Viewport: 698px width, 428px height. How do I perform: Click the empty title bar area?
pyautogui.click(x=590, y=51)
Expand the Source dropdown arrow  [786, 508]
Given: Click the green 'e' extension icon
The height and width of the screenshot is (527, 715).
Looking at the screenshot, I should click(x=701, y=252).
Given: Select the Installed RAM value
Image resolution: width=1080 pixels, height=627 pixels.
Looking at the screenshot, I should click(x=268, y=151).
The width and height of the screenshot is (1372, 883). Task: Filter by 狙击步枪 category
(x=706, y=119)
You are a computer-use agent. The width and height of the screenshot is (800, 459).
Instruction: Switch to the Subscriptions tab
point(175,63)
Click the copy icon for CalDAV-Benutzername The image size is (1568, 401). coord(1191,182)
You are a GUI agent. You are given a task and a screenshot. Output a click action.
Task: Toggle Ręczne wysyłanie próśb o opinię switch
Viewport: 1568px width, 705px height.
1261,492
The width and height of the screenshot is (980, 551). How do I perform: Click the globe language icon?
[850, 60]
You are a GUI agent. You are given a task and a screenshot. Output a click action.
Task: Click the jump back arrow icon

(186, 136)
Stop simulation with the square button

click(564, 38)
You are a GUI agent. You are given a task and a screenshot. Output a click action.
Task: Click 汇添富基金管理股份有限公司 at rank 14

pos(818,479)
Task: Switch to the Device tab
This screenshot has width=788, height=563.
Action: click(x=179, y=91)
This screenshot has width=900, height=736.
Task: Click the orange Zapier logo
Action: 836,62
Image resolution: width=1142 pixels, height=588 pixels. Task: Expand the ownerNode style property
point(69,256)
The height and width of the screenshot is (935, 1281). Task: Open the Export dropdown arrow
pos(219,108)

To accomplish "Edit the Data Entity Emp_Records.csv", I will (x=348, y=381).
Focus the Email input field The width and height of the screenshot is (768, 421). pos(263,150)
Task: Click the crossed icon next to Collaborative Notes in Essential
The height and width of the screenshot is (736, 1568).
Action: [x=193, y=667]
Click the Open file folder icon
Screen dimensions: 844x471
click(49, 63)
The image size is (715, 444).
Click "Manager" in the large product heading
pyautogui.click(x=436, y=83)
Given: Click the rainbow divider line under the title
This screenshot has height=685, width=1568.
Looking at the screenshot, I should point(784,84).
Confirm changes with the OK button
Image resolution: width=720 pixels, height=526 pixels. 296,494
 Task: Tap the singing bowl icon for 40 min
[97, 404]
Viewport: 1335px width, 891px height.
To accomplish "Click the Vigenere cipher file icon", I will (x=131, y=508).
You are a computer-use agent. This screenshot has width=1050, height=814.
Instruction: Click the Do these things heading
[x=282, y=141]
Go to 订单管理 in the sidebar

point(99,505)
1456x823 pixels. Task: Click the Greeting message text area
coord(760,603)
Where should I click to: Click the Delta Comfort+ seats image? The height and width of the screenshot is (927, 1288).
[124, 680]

----

■ TASK PROMPT: Each line in the listing that contains "size" should be returned.

■ TASK OUTPUT:
Click the copy icon for CalDAV-Benutzername The image size is (1568, 401). coord(1191,182)
The image size is (715, 444).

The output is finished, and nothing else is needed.